SCD (Slowly Changing Dimension): A dimension in a data warehouse that changes slowly over time, rather than changing on a regular schedule. There are several types of SCDs (Type 1, Type 2, Type 3) that define how historical changes are tracked.

Sharding: A database architecture pattern where a large database is partitioned into smaller, more manageable pieces called shards, each of which is hosted on a separate server.

Spark (Apache Spark): A unified analytics engine for large-scale data processing, providing high-level APIs in Java, Scala, Python, and R, and an optimized engine that supports general execution graphs.

SQL (Structured Query Language): The standard language for managing and querying relational databases.

Star Schema: A type of dimensional model where a central fact table is surrounded by dimension tables, forming a star-like structure. It is the simplest and most common dimensional model.

Streaming: The continuous processing of data in real-time or near real-time as it is generated, as opposed to batch processing.

T¶

Throughput: The amount of data that can be processed or transferred in a given amount of time. In data engineering, high throughput is often a key performance metric.

Transformation: The process of converting data from one format or structure to another.
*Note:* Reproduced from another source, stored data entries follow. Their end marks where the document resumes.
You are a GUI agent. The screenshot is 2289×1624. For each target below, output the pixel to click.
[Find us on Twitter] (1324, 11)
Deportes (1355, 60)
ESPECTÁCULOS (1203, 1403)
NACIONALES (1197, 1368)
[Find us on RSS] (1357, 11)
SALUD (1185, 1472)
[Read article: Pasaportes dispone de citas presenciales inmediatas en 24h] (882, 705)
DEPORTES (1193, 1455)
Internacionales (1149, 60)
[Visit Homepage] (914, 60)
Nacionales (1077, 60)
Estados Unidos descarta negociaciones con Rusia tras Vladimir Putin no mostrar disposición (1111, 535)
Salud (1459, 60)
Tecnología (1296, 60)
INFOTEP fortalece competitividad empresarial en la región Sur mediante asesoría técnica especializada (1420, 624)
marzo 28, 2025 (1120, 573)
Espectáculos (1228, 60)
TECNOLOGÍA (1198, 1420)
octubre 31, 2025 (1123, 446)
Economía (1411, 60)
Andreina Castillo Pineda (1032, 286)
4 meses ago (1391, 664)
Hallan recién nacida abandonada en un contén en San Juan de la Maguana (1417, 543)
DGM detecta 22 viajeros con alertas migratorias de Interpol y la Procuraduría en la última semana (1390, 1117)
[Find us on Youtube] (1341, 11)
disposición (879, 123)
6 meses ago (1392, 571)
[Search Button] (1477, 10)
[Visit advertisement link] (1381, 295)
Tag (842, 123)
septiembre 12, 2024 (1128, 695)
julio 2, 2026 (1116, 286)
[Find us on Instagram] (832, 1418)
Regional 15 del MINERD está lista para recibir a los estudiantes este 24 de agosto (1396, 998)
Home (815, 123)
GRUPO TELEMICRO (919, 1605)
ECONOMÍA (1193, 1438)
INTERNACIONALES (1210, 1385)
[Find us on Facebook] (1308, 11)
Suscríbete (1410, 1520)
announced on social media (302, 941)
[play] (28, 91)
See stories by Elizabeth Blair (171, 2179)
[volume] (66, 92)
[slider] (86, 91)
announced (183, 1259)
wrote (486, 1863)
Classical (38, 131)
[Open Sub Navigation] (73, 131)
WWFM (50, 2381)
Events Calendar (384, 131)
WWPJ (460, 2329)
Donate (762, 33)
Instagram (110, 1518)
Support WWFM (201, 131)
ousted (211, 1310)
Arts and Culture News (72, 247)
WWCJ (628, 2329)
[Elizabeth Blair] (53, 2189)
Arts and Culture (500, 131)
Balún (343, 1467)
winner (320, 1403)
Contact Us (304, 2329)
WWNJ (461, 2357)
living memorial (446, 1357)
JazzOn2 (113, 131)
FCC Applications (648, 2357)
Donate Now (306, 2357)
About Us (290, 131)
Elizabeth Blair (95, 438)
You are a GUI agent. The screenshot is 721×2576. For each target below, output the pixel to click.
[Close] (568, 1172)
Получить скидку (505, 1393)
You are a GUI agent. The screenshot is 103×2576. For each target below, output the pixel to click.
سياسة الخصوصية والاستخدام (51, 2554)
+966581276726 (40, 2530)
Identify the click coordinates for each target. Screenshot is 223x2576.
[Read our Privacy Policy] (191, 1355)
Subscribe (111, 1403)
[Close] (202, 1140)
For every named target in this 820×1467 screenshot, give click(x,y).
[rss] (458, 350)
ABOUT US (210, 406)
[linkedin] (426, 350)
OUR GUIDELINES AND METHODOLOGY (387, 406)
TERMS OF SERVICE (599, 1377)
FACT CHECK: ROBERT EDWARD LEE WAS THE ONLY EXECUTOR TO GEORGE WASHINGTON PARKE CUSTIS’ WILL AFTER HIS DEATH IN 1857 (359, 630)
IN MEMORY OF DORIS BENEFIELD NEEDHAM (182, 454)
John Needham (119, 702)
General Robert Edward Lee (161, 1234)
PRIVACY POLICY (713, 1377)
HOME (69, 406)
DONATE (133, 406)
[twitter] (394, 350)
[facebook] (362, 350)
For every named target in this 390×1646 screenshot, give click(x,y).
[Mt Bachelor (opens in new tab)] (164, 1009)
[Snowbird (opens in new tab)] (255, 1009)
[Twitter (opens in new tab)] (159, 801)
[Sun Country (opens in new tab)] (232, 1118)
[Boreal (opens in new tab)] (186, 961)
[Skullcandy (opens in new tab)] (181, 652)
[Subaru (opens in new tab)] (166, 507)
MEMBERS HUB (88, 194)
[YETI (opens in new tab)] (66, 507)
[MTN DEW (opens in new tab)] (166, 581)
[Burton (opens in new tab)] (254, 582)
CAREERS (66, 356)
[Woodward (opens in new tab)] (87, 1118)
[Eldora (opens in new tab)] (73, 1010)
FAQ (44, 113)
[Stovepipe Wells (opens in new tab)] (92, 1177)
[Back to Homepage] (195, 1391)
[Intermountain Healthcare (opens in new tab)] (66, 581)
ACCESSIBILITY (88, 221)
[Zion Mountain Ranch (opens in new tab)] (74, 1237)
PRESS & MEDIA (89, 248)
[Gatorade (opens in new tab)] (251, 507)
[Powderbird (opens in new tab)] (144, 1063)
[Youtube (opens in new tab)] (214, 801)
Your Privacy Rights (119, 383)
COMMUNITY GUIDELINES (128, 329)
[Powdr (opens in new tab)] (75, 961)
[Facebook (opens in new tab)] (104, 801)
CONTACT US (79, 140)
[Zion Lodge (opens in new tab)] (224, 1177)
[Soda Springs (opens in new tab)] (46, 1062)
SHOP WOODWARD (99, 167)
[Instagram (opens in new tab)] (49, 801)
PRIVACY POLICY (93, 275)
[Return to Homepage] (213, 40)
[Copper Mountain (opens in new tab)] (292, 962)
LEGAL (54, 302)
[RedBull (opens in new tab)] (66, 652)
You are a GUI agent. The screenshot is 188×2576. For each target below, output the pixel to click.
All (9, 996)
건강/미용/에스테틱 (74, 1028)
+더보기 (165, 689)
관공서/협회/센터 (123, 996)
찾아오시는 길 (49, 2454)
This is the “T” in ETL and ELT.

V¶

Vector Database: A specialized database designed to store and query high-dimensional vector embeddings, which are numerical representations of data used in machine learning and AI applications.

Velocity: One of the “3 Vs” of Big Data, referring to the speed at which data is generated and must be processed.

Volume: One of the “3 Vs” of Big Data, referring to the sheer amount of data that is generated and stored.

W¶

Workflow Orchestration: The automated coordination and management of data workflows, ensuring that tasks are executed in the correct order and handling dependencies, retries, and failures.

This glossary covers the most important terms you will encounter in your data engineering journey. Refer back to it whenever you need a quick refresher on a concept.